* _Work order_
Could you print exactly the lines of the listing below, starting at the line that has "This screenshot has height=475, width=699." and ending at the line that has "Image resolution: width=650", and only those lines?
*** Begin section ***
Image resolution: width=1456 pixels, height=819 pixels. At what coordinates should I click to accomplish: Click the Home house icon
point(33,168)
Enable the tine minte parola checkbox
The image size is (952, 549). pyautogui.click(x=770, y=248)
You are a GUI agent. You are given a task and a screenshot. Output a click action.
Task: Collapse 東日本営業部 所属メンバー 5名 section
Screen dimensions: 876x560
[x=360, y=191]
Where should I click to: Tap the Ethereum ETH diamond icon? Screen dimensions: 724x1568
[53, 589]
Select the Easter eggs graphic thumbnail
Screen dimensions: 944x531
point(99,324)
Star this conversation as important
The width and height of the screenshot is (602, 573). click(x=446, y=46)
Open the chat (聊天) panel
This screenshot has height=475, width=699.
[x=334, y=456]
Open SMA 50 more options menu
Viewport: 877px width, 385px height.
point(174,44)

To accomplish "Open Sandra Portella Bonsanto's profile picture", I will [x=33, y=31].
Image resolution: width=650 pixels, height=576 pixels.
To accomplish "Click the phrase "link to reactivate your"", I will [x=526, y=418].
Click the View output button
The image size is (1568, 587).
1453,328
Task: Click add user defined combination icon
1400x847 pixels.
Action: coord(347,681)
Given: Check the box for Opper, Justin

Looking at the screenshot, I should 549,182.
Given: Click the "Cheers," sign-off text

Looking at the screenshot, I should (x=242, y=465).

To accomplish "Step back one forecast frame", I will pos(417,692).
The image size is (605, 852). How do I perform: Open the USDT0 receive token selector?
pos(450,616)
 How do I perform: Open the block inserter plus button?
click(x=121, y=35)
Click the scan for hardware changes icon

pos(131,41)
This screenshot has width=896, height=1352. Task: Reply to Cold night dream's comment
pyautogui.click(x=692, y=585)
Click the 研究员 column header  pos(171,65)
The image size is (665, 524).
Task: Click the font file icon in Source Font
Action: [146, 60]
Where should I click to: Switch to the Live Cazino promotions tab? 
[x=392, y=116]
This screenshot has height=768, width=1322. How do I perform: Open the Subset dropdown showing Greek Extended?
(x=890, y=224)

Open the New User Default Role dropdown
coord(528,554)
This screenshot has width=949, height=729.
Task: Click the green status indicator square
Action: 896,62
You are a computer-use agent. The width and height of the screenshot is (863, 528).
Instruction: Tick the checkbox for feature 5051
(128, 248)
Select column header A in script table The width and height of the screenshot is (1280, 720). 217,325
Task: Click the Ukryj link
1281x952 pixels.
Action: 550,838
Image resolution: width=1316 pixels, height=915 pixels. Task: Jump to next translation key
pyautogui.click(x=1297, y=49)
*** End section ***
* _Response to this task_
This screenshot has height=475, width=699.
[x=334, y=456]
Open SMA 50 more options menu
Viewport: 877px width, 385px height.
point(174,44)

To accomplish "Open Sandra Portella Bonsanto's profile picture", I will [x=33, y=31].
Image resolution: width=650 pixels, height=576 pixels.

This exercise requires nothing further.